Ha that is what I have been doing wrong. I have been typing mobile1.com not 1mobile.com

Sent from my Kindle Fire using Tapatalk


----------



## teri (Sep 13, 2010)

I have the paid version cause I can not stand the dang ads so I had to do it the round-a-bout way.


----------



## gilly78201 (Nov 12, 2011)

I love this game. but I need more colors..lol


----------



## teri (Sep 13, 2010)

gilly78201 said:


> I love this game. but I need more colors..lol


I feel the same way...I mean really, no green?  I haven't read all the instructions to the game but it looks like if I play it enough I can "buy" color packages with my winnings. I am enjoying it but I've all ready seen it repeat items to draw.


----------



## krm0789 (Dec 21, 2010)

teri said:


> I feel the same way...I mean really, no green?  I haven't read all the instructions to the game but it looks like if I play it enough I can "buy" color packages with my winnings. I am enjoying it but I've all ready seen it repeat items to draw.


Yes. Color packages are 249 coins... I was obsessed with hitting that so I could get some more darn colors! I bought the mardi gras packages which has grey, green, purple, orange, etc. My drawings are much more fun now 

I believe the paid version has more words, but the Fire's my only Android device so idk how to pay for it & get it on there.


----------



## Scheherazade (Apr 11, 2009)

Zynga just bought it... for better or for worse.  Guess we'll see.  The guy in charge said some pretty nasty things on Twitter, though, makes me kind of not want to support it at all -_-


----------

> RECORDED DATA:
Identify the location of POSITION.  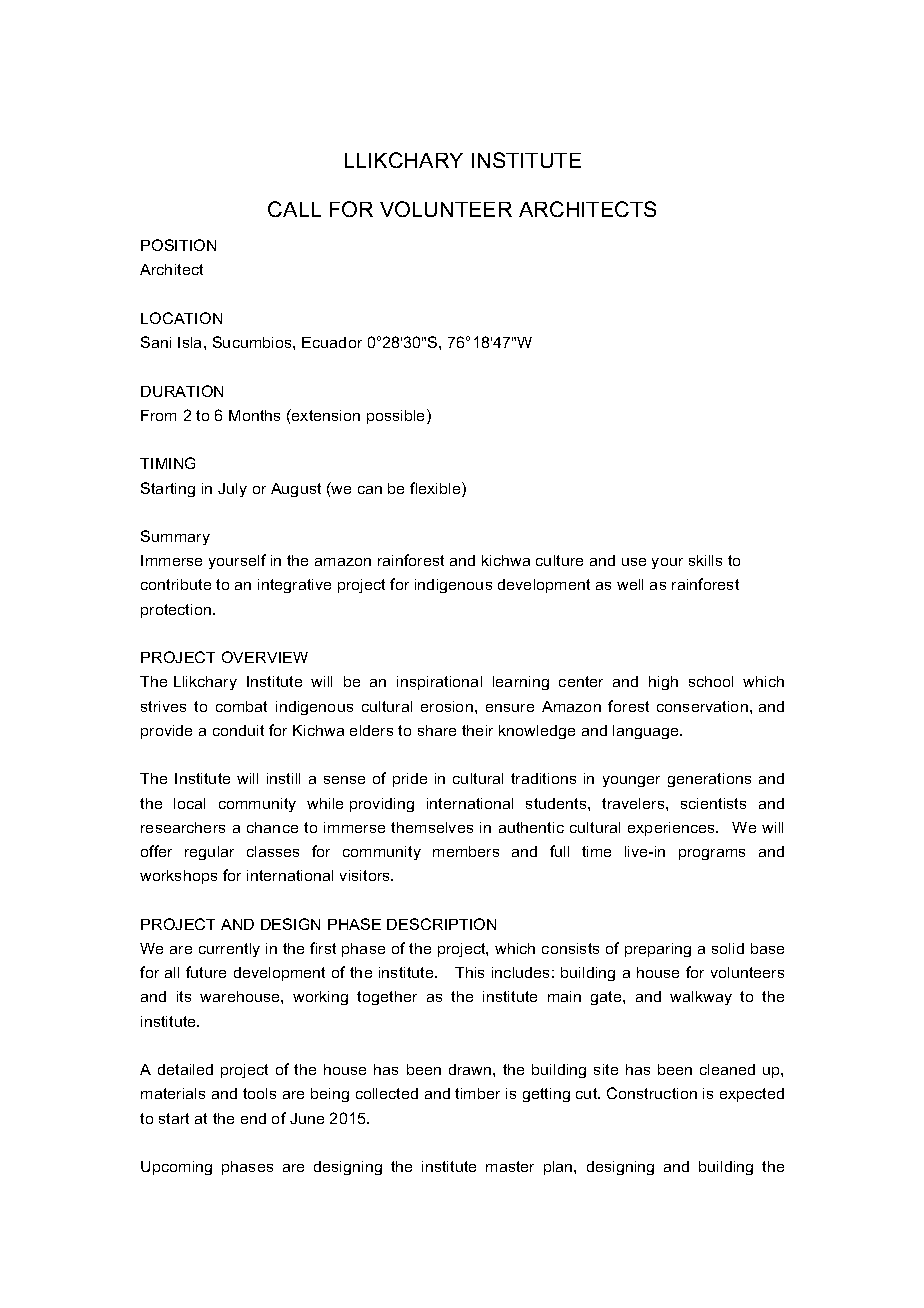
(178, 245).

> INSTRUCTIONS TO FOLLOW: Transcribe the portion of the drawing-game forum thread above, starting at "Yes. Color packages" and ending at "(Apr 11, 2009)".

> WRITTEN RESPONSE:
Yes. Color packages are 249 coins... I was obsessed with hitting that so I could get some more darn colors! I bought the mardi gras packages which has grey, green, purple, orange, etc. My drawings are much more fun now 

I believe the paid version has more words, but the Fire's my only Android device so idk how to pay for it & get it on there.


----------



## Scheherazade (Apr 11, 2009)